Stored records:
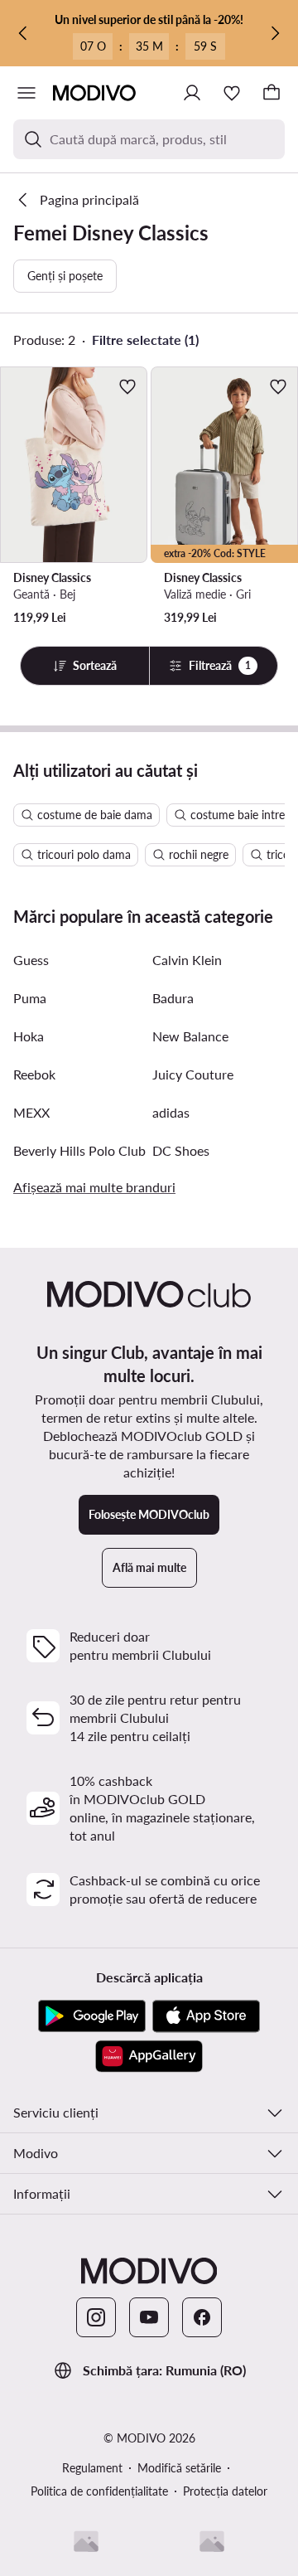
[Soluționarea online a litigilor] (212, 2541)
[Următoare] (275, 33)
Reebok (34, 1074)
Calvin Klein (187, 960)
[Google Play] (92, 2016)
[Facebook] (202, 2317)
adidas (171, 1112)
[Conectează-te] (192, 93)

PROMPT:
Reproduce the data above exactly, leaving each picture out.

EXERCISE RESULT:
[Soluționarea online a litigilor] (212, 2541)
[Următoare] (275, 33)
Reebok (34, 1074)
Calvin Klein (187, 960)
[Google Play] (92, 2016)
[Facebook] (202, 2317)
adidas (171, 1112)
[Conectează-te] (192, 93)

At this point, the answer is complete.